Wednesday, April 18, 2007

The Rich and The Rest

Bob Samuelson provides an overview of the economic problem that is the U.S. income distribution:

In a democracy, there is something unsettling about great extremes of wealth and poverty. One question today is whether rich Americans are claiming too much of the economic pie. Look at the latest astonishing estimates from economists Emmanuel Saez of the University of California at Berkeley and Thomas Piketty of the Paris School of Economics. They find that the richest 10 percent of the population received 44 percent of the pretax income in 2005. This was the highest since the 1920s and 1930s (average: 44 percent) and much higher than from 1945 to 1980 (average: 32 percent).

But the biggest gains occurred among the richest 1 percent. Their share of pretax income has gradually climbed from 8 percent in 1980 to 17 percent in 2005. Indeed, many others in the top 10 percent seem mainly upper middle class. For example, those in the richest 90th to 95th percentiles had incomes of about $110,000.

...As for what's caused greater inequality, we're also in the dark. The Reagan and Bush tax cuts are weak explanations, because gains have occurred in pretax incomes. Globalization, by increasing company sizes, may have boosted executive salaries and payouts. The economy also has become more competitive -- with more pressures on firms from foreign rivals, new technologies and the stock market. Pay practices de-emphasized "fairness" and focused on what the market would bear. Opportunities for huge gains -- from company start-ups, from dealmaking -- mushroomed.

...That said, the inequality debate is misleading. Up to a point, inequality is inevitable and desirable. The prospect of doing well encourages people to work hard, develop new skills and take risks. It anchors America's entrepreneurial spirit and economic success. Most of today's rich have earned -- not inherited -- their status. Among the top 1 percent, report Saez and Piketty, more than four-fifths of income comes from salaries and self-employment. In 1916, the top 1 percent relied far more heavily on income from dividends, interest and rent.
The question of whether the rich pay their "fair" share of taxes has triggered one of those debates in which both sides are half right. It's true, as liberals say, that the Bush administration pampered the rich. Tax cuts on capital gains (stock profits) and dividends weren't needed as incentives. Ending the estate tax would be similarly unwise. But it's also true, as conservatives say, that liberals popularize the fantasy that taxing the rich more will solve most budget problems.
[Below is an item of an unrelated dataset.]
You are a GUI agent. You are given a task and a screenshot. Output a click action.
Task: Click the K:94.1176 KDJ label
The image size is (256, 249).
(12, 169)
It won't. The richest 10 percent already pay half of all federal taxes, including the 25 percent paid by the top 1 percent. Just how much these taxes could be raised without dulling economic incentives and stimulating massive tax avoidance is unclear. But increasing the taxes on the top 1 percent by 25 percent wouldn't cover even today's budget deficit, let alone pay for new programs (universal health insurance, more school aid) or baby boomers' retirement costs.
It would be healthier if the trend toward greater economic inequality reversed itself spontaneously. The poor aren't poor because the rich are richer. Their poverty reflects low skills, poor work habits or bad luck. But if the middle class thinks the rich are grabbing most of the gains from economic growth, they will feel resentful. The result could be a self-defeating debate over income redistribution, not growth. To paraphrase economist John Maynard Keynes: The rich are tolerable only so long as their gains can be held to bear some relation to roughly what they have contributed to society."